Sebelumnya, Kuasa hukum Pemprov Papua Stefanus Roy Rening mengatakan, Gubernur Papua Lukas Enembe diundang ke kantor KPK untuk melakukan koordinasi, pada Jumat, 1 Februari 2019. Koordinasi tersebut berkaitan dengan komitmen pemberantasan korupsi bersama pejabat daerah.
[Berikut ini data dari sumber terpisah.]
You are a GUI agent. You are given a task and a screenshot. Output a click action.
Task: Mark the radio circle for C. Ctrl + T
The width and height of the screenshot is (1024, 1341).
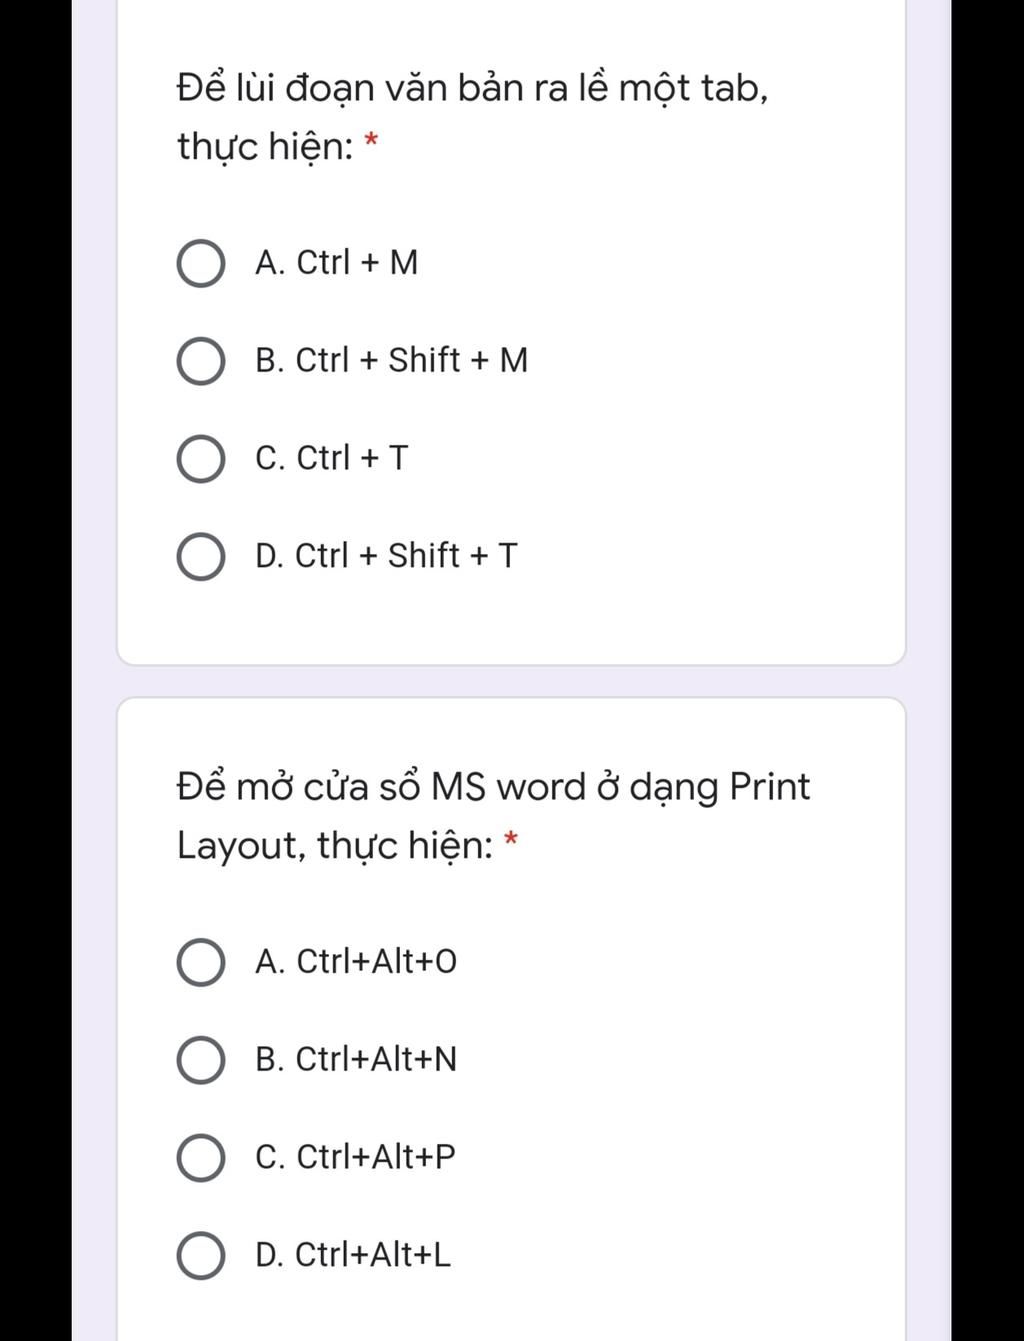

"Pada hari Jumat (1/2/2019) sebelum hari Sabtu (2/2/2019), Gubernur Papua datang ke kantor KPK untuk koordinasi, dipanggil menghadap dalam kaitan komitmen pemberantasaan korupsi bersama seluruh pejabat gubernur bawah, kenapa pada hari Sabtu mereka melakukan OTT terhadap Gubernur Papua?" kata Roy di Polda Metro Jaya, Jakarta, Senin (11/2/2019).
Atas dasar itulah, Roy beranggapan jika lembaga antirasuah tersebut tengah berusaha merusak citra Gubernur Papua.
"Inilah persoalan bangsa kita hari ini. Kita berharap bahwa penegakan hukum harus secara beradab tidak biadab. Jangan merusak pecitraan Gubernur Papua. Ini yang sedang dilakukan oleh pimpinan KPK," pungkas Roy.